While the source has been extensively studied for the past twenty years, the reason for the changes observed between 1995 and 2001 remains unclear. A definitive answer is not yet available; however, as time went by, a change in NH obscuring the nucleus was progressively addressed as the principal effect causing the change in flux. A better understanding of this source can be achieved thanks to the Nuclear Spectroscopic Telescope Array (NuSTAR). Launched in 2012, NuSTAR is the first telescope able to focus hard X-ray photons, enabling a gain of a factor of ~100 in sensitivity and one order of magnitude in angular resolution with respect to previous facilities in the hard (>10 keV) X-ray band (Harrison et al. 2013). In its operating band (3–79 keV), thanks to a field of view (FoV) at 10 keV of 10′× 10′, and an 18′′ FWHM with a half-power diameter of 58′′, NuSTAR is suitable for studying the hard X-ray spectra of AGN with high sensitivity. In this paper, we report on the NuSTAR observation of Mrk 1210 in 2012. After describing the data reduction (Sect. 2), we present the spectral analysis in Sect. 3. A discussion of our results in the context of the previous findings in the literature is provided in Sect. 4, and we draw our conclusions in Sect. 5.
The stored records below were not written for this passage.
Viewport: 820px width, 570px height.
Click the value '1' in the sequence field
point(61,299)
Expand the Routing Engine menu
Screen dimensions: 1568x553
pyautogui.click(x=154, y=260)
History of X-ray observations of Mrk 1210.
2. Data reduction
NuSTAR observed Mrk 1210 on October 5, 2012 for 15.4 ks. The raw event file was processed using the NuSTAR Data Analysis Software package v. 1.5.1 (NuSTARDAS)1. Calibrated and cleaned event files were produced using the calibration files in the NuSTAR CALDB (20150316) and standard filtering criteria with the nupipeline task. We used the nuproducts task included in the NuSTARDAS package to extract the NuSTAR source and background spectra using the appropriate response and ancillary files. We extracted the source spectrum and light curve in both focal plane modules, FPMA and FPMB, using 87′′-radius circular apertures, while the background was extracted using three source-free circular regions on the same chip as the source. All spectra were binned to a minimum of 20 photons per bin using the HEAsoft task grppha.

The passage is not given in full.